Start of DATASET EXCERPTS

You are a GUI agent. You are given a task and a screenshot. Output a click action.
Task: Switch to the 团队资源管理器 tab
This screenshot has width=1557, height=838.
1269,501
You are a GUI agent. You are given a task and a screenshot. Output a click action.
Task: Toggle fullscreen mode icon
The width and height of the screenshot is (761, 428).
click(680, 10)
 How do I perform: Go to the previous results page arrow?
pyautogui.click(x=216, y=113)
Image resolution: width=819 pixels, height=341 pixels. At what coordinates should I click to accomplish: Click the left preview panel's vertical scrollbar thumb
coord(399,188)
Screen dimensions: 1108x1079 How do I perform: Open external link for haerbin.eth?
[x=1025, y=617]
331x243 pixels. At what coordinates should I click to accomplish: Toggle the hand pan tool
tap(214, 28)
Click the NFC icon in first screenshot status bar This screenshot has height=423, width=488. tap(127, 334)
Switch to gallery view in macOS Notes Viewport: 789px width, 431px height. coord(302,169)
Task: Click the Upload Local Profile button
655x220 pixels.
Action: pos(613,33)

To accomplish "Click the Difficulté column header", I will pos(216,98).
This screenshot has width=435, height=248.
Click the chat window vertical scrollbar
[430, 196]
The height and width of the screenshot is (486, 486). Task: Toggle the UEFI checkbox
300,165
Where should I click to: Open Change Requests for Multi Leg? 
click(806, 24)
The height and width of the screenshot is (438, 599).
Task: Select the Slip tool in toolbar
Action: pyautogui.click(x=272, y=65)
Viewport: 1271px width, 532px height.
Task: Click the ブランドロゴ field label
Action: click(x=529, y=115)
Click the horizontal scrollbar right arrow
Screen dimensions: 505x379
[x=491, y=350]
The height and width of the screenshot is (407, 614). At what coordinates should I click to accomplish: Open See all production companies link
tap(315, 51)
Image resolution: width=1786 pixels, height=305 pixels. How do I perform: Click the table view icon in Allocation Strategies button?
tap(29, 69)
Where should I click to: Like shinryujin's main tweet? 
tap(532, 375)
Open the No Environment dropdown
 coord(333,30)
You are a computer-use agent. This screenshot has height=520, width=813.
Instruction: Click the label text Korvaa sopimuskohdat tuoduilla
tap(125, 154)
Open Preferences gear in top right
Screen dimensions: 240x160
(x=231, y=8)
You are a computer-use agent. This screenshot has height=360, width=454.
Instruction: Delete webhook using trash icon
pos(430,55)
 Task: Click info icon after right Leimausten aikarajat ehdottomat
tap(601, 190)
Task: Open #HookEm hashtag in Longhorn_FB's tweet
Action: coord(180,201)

End of DATASET EXCERPTS

With the line containing "Where should I click to: Open" as the first, output each line through the final line of the entries above, exactly.

_RESPONSE_.
Where should I click to: Open Change Requests for Multi Leg? 
click(806, 24)
The height and width of the screenshot is (438, 599).
Task: Select the Slip tool in toolbar
Action: pyautogui.click(x=272, y=65)
Viewport: 1271px width, 532px height.
Task: Click the ブランドロゴ field label
Action: click(x=529, y=115)
Click the horizontal scrollbar right arrow
Screen dimensions: 505x379
[x=491, y=350]
The height and width of the screenshot is (407, 614). At what coordinates should I click to accomplish: Open See all production companies link
tap(315, 51)
Image resolution: width=1786 pixels, height=305 pixels. How do I perform: Click the table view icon in Allocation Strategies button?
tap(29, 69)
Where should I click to: Like shinryujin's main tweet? 
tap(532, 375)
Open the No Environment dropdown
 coord(333,30)
You are a computer-use agent. This screenshot has height=520, width=813.
Instruction: Click the label text Korvaa sopimuskohdat tuoduilla
tap(125, 154)
Open Preferences gear in top right
Screen dimensions: 240x160
(x=231, y=8)
You are a computer-use agent. This screenshot has height=360, width=454.
Instruction: Delete webhook using trash icon
pos(430,55)
 Task: Click info icon after right Leimausten aikarajat ehdottomat
tap(601, 190)
Task: Open #HookEm hashtag in Longhorn_FB's tweet
Action: coord(180,201)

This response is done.